Element lookup records:
◇ ◇ ◇ ◇ ◇ ◇ ◇
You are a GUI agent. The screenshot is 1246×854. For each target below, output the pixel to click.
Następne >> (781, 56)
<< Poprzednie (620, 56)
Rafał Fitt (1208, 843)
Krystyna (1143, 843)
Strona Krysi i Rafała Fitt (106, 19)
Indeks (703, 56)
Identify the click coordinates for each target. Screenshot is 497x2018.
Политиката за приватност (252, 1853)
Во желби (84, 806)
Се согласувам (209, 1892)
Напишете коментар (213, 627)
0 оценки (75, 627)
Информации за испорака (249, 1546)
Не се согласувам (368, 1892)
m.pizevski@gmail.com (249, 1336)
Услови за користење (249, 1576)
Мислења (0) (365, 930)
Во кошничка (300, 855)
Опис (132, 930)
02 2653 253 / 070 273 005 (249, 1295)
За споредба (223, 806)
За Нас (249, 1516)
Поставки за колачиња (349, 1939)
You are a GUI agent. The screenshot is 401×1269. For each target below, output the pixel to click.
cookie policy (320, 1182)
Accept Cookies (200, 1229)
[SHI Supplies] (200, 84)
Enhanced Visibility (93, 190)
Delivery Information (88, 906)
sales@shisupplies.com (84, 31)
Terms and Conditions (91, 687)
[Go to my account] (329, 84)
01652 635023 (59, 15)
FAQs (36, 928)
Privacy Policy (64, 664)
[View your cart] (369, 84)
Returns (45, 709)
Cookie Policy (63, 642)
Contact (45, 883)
◇ ◇ ◇ ◇ ◇ ◇ ◇
## WRITTEN PROBLEM
Rescale the lines starting with the one that contains "Enhanced Visibility (93, 190)" and ending with the last line. Write out each of those lines again, requests included, and only those lines. Multiply every coordinate in the answers by 2.5 and round each result to a whole number, rounding halves up.

## SOLUTION FOR THIS TASK
Enhanced Visibility (233, 475)
Delivery Information (220, 2265)
sales@shisupplies.com (210, 78)
Terms and Conditions (228, 1718)
[Go to my account] (823, 210)
01652 635023 (148, 38)
FAQs (90, 2320)
Privacy Policy (160, 1660)
[View your cart] (923, 210)
Returns (113, 1773)
Cookie Policy (158, 1605)
Contact (113, 2208)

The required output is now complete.